GIVEN PROBLEM 1
Reproduce the passage of the ad-blocking comment starting with "Sunday, October 22, 2006" and going on through "under the page)!", word for word.

PAGE EXTRACT
******************************
Sunday, October 22, 2006 6:38 AM by Matthew

Placing moral considerations aside (a compelling case can be made that ad blocking represents theft) there are serious technical problems to any sort of adblocking concept.

Think back-- what pushed Flash advertising from being a minor annoyance to a major one?  That's right, the XPSP2 release of the popup blocker.  Suddenly, sites found that their popup ads weren't being shown anymore, and they naturally were forced to react in order to maintain a viable business model.  They reacted by building prominent advertising into the pages themselves, especially the horribly distracting Flash ads.  

Now, if adblocking becomes popular in IE, ads will almost certainly become ~more~ of a nuisance (popunders at least popped under the page)!  

Arguably, the best way for IE to win back share from Firefox is to add an adblocker, not because it will be effective for very long, but because once IE has an adblocker, no adblockers will work anymore.
******************************
EXCERPTED DATA
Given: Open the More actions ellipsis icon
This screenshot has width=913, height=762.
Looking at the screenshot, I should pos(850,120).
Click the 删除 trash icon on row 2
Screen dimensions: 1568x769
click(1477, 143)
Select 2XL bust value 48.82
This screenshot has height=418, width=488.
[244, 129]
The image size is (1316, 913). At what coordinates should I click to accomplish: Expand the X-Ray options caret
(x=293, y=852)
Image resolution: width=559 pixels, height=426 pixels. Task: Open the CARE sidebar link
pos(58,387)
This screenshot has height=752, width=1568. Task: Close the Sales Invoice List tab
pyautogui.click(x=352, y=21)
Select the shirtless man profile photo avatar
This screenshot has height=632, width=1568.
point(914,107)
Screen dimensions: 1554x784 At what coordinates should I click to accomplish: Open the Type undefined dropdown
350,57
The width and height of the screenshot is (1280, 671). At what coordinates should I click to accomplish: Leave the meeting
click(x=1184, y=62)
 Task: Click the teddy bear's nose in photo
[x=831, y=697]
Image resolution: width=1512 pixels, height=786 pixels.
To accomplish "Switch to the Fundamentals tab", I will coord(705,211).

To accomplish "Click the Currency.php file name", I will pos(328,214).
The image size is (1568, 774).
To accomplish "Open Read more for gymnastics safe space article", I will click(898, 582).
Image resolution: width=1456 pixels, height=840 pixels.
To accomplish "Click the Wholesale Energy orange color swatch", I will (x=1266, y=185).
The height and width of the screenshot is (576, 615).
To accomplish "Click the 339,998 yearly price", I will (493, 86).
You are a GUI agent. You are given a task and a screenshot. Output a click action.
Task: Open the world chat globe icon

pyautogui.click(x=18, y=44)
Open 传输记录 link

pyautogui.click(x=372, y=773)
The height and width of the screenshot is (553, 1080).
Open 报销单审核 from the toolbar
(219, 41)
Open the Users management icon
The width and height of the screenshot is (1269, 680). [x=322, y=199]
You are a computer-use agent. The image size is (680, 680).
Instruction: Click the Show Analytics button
******************************
GIVEN PROBLEM 2
Write out the rows exactly, starting with the line with "Task: Click the teddy bear's nose in photo" and going on through the final line of the rows.

WRITTEN ANSWER 1
Sunday, October 22, 2006 6:38 AM by Matthew

Placing moral considerations aside (a compelling case can be made that ad blocking represents theft) there are serious technical problems to any sort of adblocking concept.

Think back-- what pushed Flash advertising from being a minor annoyance to a major one?  That's right, the XPSP2 release of the popup blocker.  Suddenly, sites found that their popup ads weren't being shown anymore, and they naturally were forced to react in order to maintain a viable business model.  They reacted by building prominent advertising into the pages themselves, especially the horribly distracting Flash ads.  

Now, if adblocking becomes popular in IE, ads will almost certainly become ~more~ of a nuisance (popunders at least popped under the page)!

WRITTEN ANSWER 2
 Task: Click the teddy bear's nose in photo
[x=831, y=697]
Image resolution: width=1512 pixels, height=786 pixels.
To accomplish "Switch to the Fundamentals tab", I will coord(705,211).

To accomplish "Click the Currency.php file name", I will pos(328,214).
The image size is (1568, 774).
To accomplish "Open Read more for gymnastics safe space article", I will click(898, 582).
Image resolution: width=1456 pixels, height=840 pixels.
To accomplish "Click the Wholesale Energy orange color swatch", I will (x=1266, y=185).
The height and width of the screenshot is (576, 615).
To accomplish "Click the 339,998 yearly price", I will (493, 86).
You are a GUI agent. You are given a task and a screenshot. Output a click action.
Task: Open the world chat globe icon

pyautogui.click(x=18, y=44)
Open 传输记录 link

pyautogui.click(x=372, y=773)
The height and width of the screenshot is (553, 1080).
Open 报销单审核 from the toolbar
(219, 41)
Open the Users management icon
The width and height of the screenshot is (1269, 680). [x=322, y=199]
You are a computer-use agent. The image size is (680, 680).
Instruction: Click the Show Analytics button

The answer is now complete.